_What is asked_
Copy every one of the rows below verbatim, keeping each line as it appears.

(A run of rows)

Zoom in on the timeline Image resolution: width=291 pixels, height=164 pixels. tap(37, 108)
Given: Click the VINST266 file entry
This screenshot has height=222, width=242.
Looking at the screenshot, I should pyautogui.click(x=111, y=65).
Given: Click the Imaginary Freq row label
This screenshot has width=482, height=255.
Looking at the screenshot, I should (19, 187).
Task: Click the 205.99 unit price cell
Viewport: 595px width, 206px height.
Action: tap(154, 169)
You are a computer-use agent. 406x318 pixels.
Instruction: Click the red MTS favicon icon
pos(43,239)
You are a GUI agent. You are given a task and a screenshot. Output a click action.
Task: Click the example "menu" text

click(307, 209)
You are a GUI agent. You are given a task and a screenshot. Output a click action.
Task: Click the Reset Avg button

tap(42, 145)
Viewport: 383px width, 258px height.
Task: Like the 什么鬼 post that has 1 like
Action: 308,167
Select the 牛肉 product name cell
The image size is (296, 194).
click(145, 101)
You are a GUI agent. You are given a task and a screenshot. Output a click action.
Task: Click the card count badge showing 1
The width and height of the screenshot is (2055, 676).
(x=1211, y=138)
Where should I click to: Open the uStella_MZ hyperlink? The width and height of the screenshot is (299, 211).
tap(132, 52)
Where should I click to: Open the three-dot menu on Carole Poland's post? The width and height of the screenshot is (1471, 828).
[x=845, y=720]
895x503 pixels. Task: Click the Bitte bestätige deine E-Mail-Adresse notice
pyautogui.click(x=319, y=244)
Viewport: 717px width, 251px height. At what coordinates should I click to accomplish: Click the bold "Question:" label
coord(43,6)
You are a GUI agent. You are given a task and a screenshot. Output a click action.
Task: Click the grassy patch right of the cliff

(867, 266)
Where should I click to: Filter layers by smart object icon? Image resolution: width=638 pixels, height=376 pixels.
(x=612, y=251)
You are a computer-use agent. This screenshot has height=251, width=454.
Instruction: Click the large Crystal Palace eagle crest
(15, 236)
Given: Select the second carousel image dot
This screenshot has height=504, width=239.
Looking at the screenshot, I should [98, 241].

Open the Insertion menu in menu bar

_Result of this task_
Zoom in on the timeline Image resolution: width=291 pixels, height=164 pixels. tap(37, 108)
Given: Click the VINST266 file entry
This screenshot has height=222, width=242.
Looking at the screenshot, I should pyautogui.click(x=111, y=65).
Given: Click the Imaginary Freq row label
This screenshot has width=482, height=255.
Looking at the screenshot, I should (19, 187).
Task: Click the 205.99 unit price cell
Viewport: 595px width, 206px height.
Action: tap(154, 169)
You are a computer-use agent. 406x318 pixels.
Instruction: Click the red MTS favicon icon
pos(43,239)
You are a GUI agent. You are given a task and a screenshot. Output a click action.
Task: Click the example "menu" text

click(307, 209)
You are a GUI agent. You are given a task and a screenshot. Output a click action.
Task: Click the Reset Avg button

tap(42, 145)
Viewport: 383px width, 258px height.
Task: Like the 什么鬼 post that has 1 like
Action: 308,167
Select the 牛肉 product name cell
The image size is (296, 194).
click(145, 101)
You are a GUI agent. You are given a task and a screenshot. Output a click action.
Task: Click the card count badge showing 1
The width and height of the screenshot is (2055, 676).
(x=1211, y=138)
Where should I click to: Open the uStella_MZ hyperlink? The width and height of the screenshot is (299, 211).
tap(132, 52)
Where should I click to: Open the three-dot menu on Carole Poland's post? The width and height of the screenshot is (1471, 828).
[x=845, y=720]
895x503 pixels. Task: Click the Bitte bestätige deine E-Mail-Adresse notice
pyautogui.click(x=319, y=244)
Viewport: 717px width, 251px height. At what coordinates should I click to accomplish: Click the bold "Question:" label
coord(43,6)
You are a GUI agent. You are given a task and a screenshot. Output a click action.
Task: Click the grassy patch right of the cliff

(867, 266)
Where should I click to: Filter layers by smart object icon? Image resolution: width=638 pixels, height=376 pixels.
(x=612, y=251)
You are a computer-use agent. This screenshot has height=251, width=454.
Instruction: Click the large Crystal Palace eagle crest
(15, 236)
Given: Select the second carousel image dot
This screenshot has height=504, width=239.
Looking at the screenshot, I should [98, 241].

Open the Insertion menu in menu bar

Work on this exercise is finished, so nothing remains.